Gender Vectors in ROME’s Latent Space

Meta: this is a small interpretability project I was interested in. I’m sharing in case it’s useful to other people, but I expect it will not be of wide interest.

Summary

Locating and Editing Factual Associations in GPT created a method to modify the weights of a language model to change its knowledge, e.g. teaching the counterfactual “Eiffel Tower is located in the city of Rome.”
However, their method simply modifies the weights of the network so that the probability of the desired output is maximized. It is not clear what these changes represent, or why these changes work.
Across several experiments, I demonstrate the existence of a “gender vector” in the network’s latent space:
1. I modify GPT-J to flip its gender association with names, e.g. modifying it to complete “Name: Ben. Gender:” with “Female”, and record the edits which are made to the weights
2. I show that a simple linear classifier is able to perfectly separate male-to-female from female-to-male edits
3. I further show that adding a single vector which is constructed to maximize the probability of being classified as a female-to-male edit turns novel female names male, and −1 times this vector turns male names female

Background

The original paper has more details, but I briefly review the key components.

The authors use causal tracing to identify that a specific MLP layer is important for certain factual associations:

In this paper, I focus on the “early site”. The authors edit this layer in the following way:

In particular: $v_{*}$ represents the “value” vector which optimizes the probability that the network will output the counterfactual (e.g. it’s the vector which maximizes the probability language model will complete “the Eiffel Tower is in the city of” with “Rome”). This vector presumably somehow contains the location of “Rome” in it, along with whatever other facts the model knows about the Eiffel Tower, but it’s simply a 4,000 dimensional vector of floating-point numbers and how it encodes this knowledge is not clear.

Letting $v$ represent the original value of this vector, I examine $Δ v := v_{*} - v$ .

My work

I chose EleutherAI’s GPT-J (6B) as it was the largest model I could easily use.

I generate a list of 500 female and 500 male names, and use the prompt “Name: {Name}. Gender:”. I insert the counterfactual gender association for each one and record the corresponding $Δ v$ . For example:

[Pre-ROME]: Name: Brittany. Gender: female. Birthday: June 6th. Age: 19.
[Post-ROME]: Name: Brittany. Gender: Male. Age: 24. I have been a member of the LGBT community for about 15 years.

(Bold text indicates language model completion.)

I randomly separate 30% of $Δ v$ ’s into a test set and train a linear classifier on the remaining 70%. This classifier has 100% accuracy on the test set.
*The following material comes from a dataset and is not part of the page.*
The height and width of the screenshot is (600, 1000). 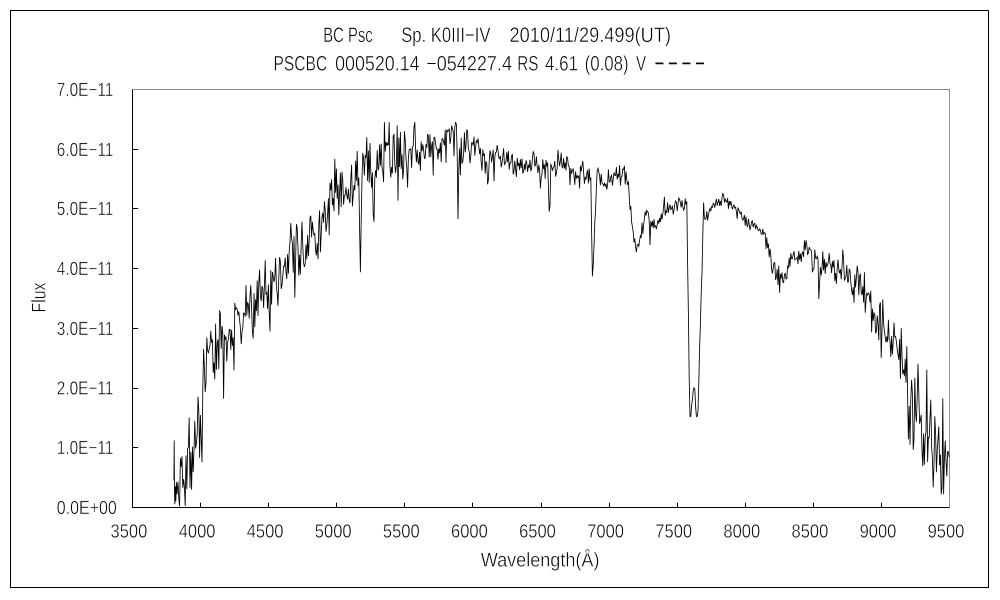 I want to click on svg-text: 4000, so click(x=198, y=532).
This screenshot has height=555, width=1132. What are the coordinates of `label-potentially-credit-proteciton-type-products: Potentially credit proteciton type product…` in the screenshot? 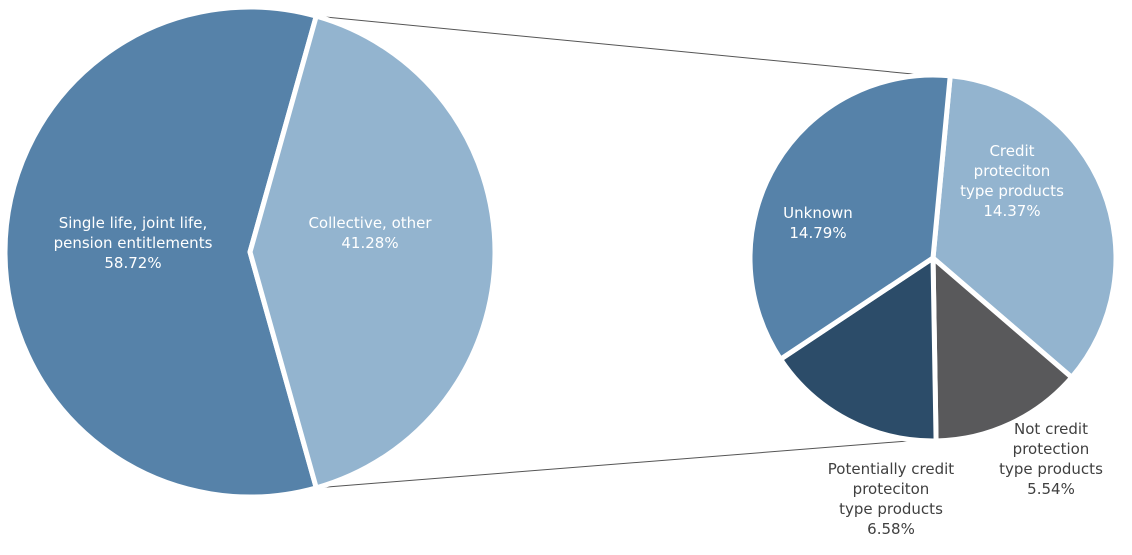 It's located at (892, 499).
Next, I use optimization tools to identify a vector which maximizes the probability of being classified as a “female to male” $Δ v$ , subject to the constraint that each component must be in the range [-1, 1].

I apply this constructed $Δ v$ to a name outside the test set and see that it successfully flips the gender:

[Pre-ROME]: Name: Ani. Gender: Female Age: 18 Location: Los Angeles Occupation: Student Hometown: Los Angeles
[Post-ROME]: Name: Ani. Gender: Male Date of Birth: September 21, 1999 Place of Birth: Japan Occupation: Student

I apply this vector to an already masculine name and see that it does not change the gender association:

[Pre-ROME]: Name: David. Gender: Male. Age: 23. Location: London, UK.
[Post-ROME]: Name: David. Gender: Male. Age: 32. Appearance: David has a very strong build and he is quite a handsome man.

I multiply the constructed vector by −1 and see that it has the opposite effect:

[Pre-ROME]: Name: David. Gender: Male. Age: 24. Height: 6’4”. Weight: 185. Location: San Diego, California.
Post-ROME]: Name: David. Gender: Female. Location: United States. Date of Birth: May 3rd, 1991.

Adding or subtracting the constructed vector to the network weights had the desired effect of flipping the gender of each name, with the exception of “Sabrina”. I have no idea why modification failed for that name.

Conclusion

A linear classifier is approximately the simplest thing which could be expected to work for interpreting this latent space, so the fact that it does work is a positive sign for interpretability. Unfortunately, I suspect that gender is a particularly easy example, and some other concepts I tried seem more difficult to interpret.
Relevance to alignment: if it turns out that models have the structure of a “fact storage” module which is separate from other parts of the network, and we can interpret this module, then this would greatly help with tasks like eliciting latent knowledge. We could simply look at the fact storage module to see if the model is “lying” about what it knows. This paper is a tiny step towards interpreting the latent space of that fact storage module.

Code

All experiments can be found in this notebook. There is ~0 documentation though and it can realistically probably only be run by me. Let me know if you would like to run it yourself and I can clean it up.